La votación del domingo 17 deja a las claras que los electores optaron por un candidato que representa a quienes detentan el poder económico. En ese sentido, beneficiaron a un sector minoritario de la sociedad.  Pero ello no quiere decir que su postura asuma, en todos ellos, la adscripción a los postulados conservadores. Si así fuera, la actual presidenta, Michelle Bachelet, debería haber sido derrotada por Evelyn Matthei en la elección  anterior. Esta última representaba la continuidad del régimen que en ese entonces encabezaba Piñera.

Resulta evidente que la cercanía de los ciudadanos con sus instituciones ha cambiado. Desde ya, el descrédito de la política juega un papel importante. También influye la corrupción que se detecta, cada vez en mayor medida, en entidades estatales y en empresas privadas -incluyendo algunas dedicadas a la educación, a la salud, a la vivienda, a los servicios básicos o al simple menudeo de productos esenciales para la alimentación, la higiene, etc.- que no trepidan en esquilmar a sus clientes.

Desde la perspectiva del ciudadano común, la respuesta es de rechazo y desconfianza.  Aparte de que esa misma realidad va permeando a una sociedad en que los valores cívicos dejan de tener espacio hasta en las mallas curriculares de la educación obligatoria.

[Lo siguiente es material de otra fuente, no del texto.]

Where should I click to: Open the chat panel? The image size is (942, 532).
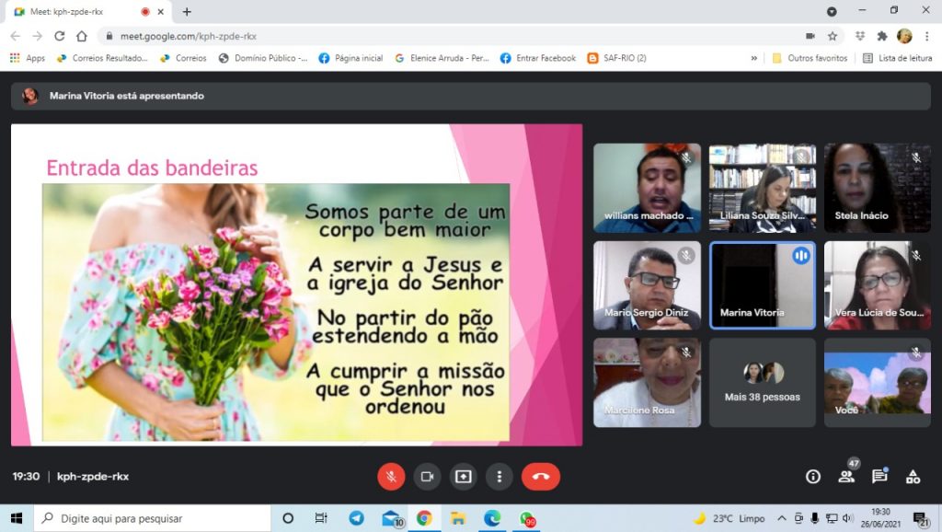879,477
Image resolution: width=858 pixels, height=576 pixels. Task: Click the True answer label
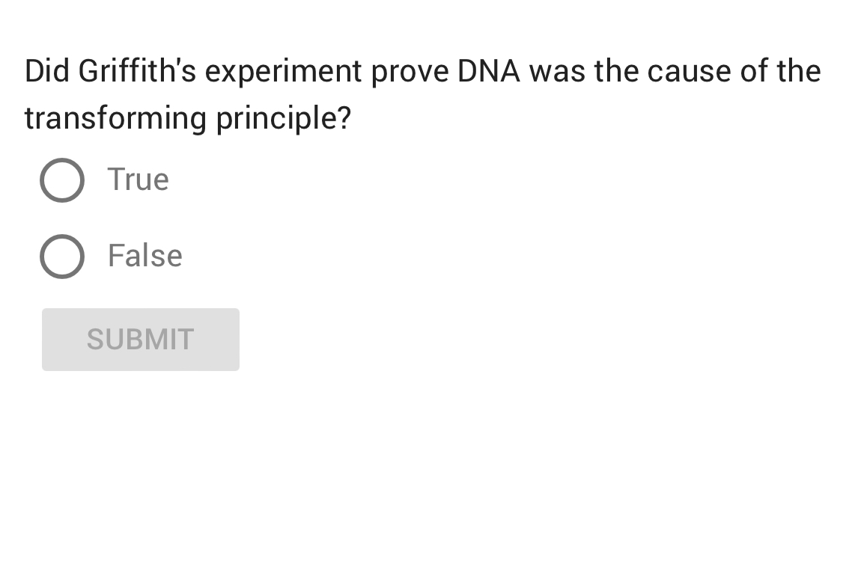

Pareciera que todos estos son elementos que los estudiosos deberán tener en cuenta al momento de hacer sus análisis, si quieren acercarse a lo que realmente hoy mueve a los ciudadanos. En todo caso, nada asegura que estas posturas vayan a ser definitivas.  Es posible que las propuestas que deben aparecer enamoren a los ciudadanos de las ideologías políticas que traerán consigo.

La duda acuciante es si esas respuestas llegarán sin daño. Y de esta realidad si tenemos experiencias más que suficientes a lo largo de la historia humana. Quienes hoy detentan el poder en este sistema democrático corroído por los mismos males que prometía subsanar, seguramente no se retirarán sin lucha. Y luego de las maniobras que ya conocemos -descrédito al contradictor, campañas del terror, agiotaje electoral- posiblemente, como en el pasado, vendrá la violencia.

Todo parece indicar que es urgente descubrir qué está pasando con nuestra democracia.  Sobre todo, ponerse al día con las nuevas tendencias de los ciudadanos y hacer cumplir a estos su deber de ayudar a la construcción de la sociedad, empezando por dar a conocer su parecer votando. Es un trabajo que corresponde a los dirigentes políticos o a quienes aspiren a serlo. Una enseñanza que no satanizará la lucha por el poder, pero que pondrá el acento nuevamente en que es el ciudadano el beneficiario de ese poder y no quien, por su mandato, lo ejerza.